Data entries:
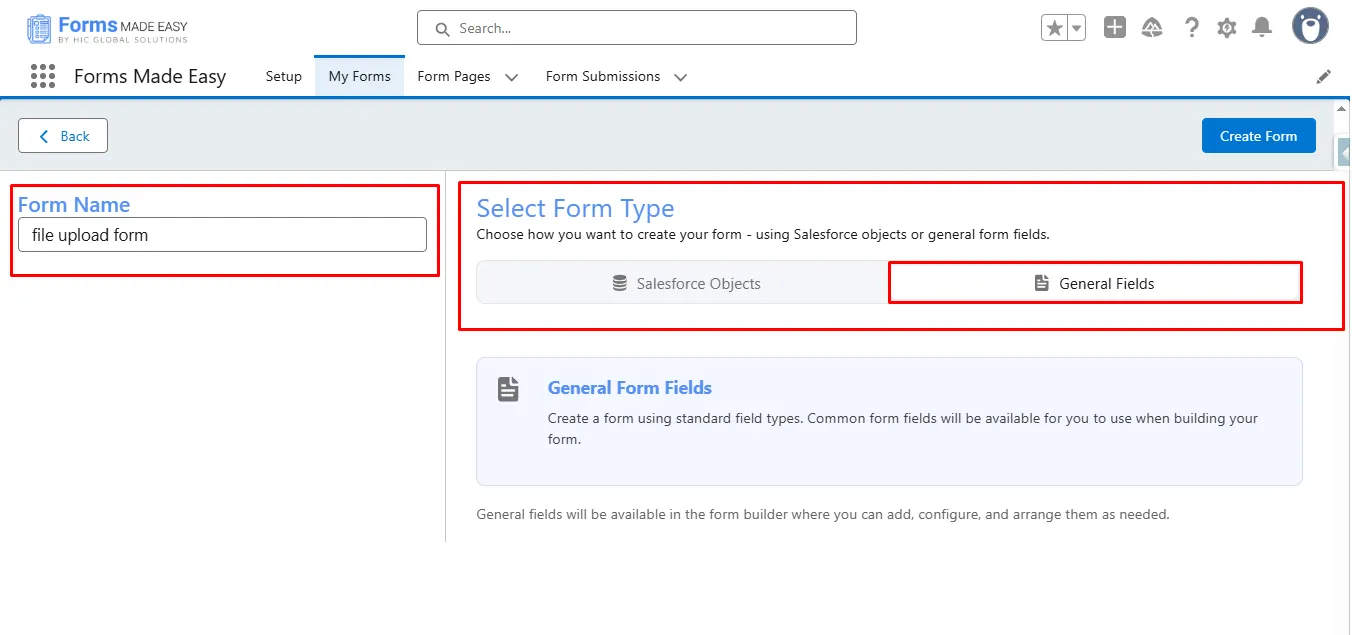This screenshot has width=1352, height=635.
Task: Select the General Fields form type
Action: [1094, 283]
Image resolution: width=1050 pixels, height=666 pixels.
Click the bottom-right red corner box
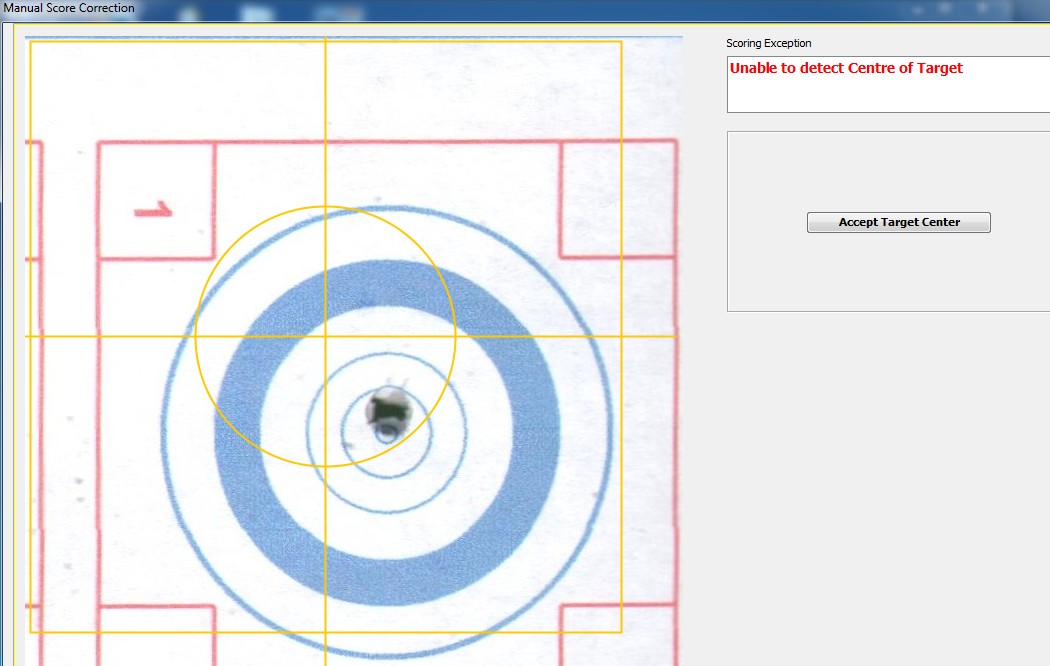[x=617, y=634]
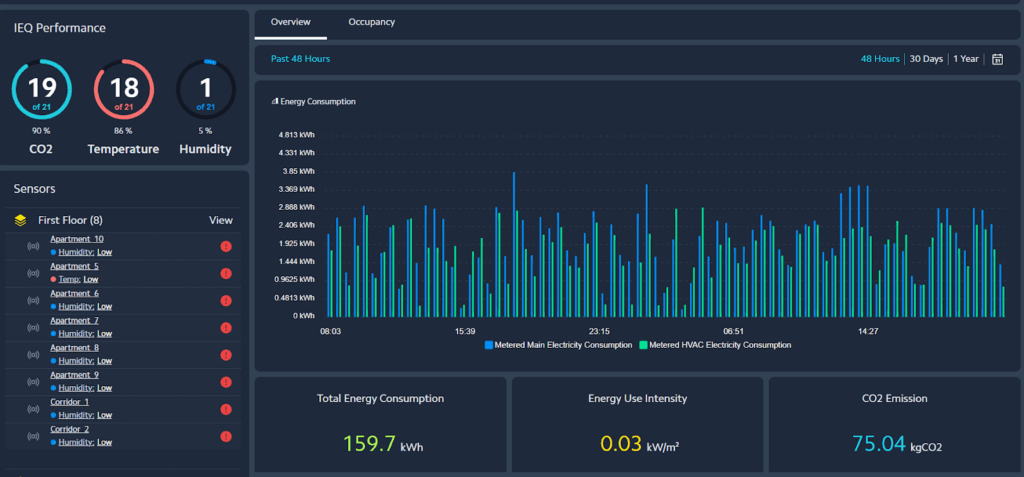This screenshot has width=1024, height=477.
Task: Switch to the Occupancy tab
Action: [371, 22]
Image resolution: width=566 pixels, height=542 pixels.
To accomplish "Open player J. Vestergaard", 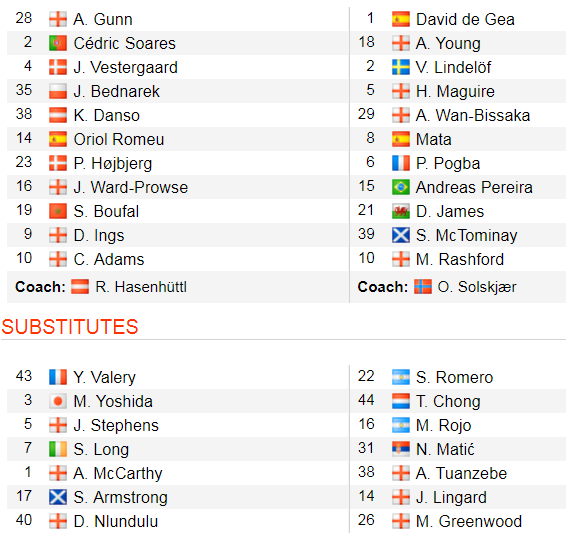I will click(126, 67).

YOUR INSTRUCTIONS: Find the word "resolution" in the records, and report each line that has it.

RESULT OF THIS TASK:
Image resolution: width=1050 pixels, height=666 pixels.
Image resolution: width=566 pixels, height=542 pixels.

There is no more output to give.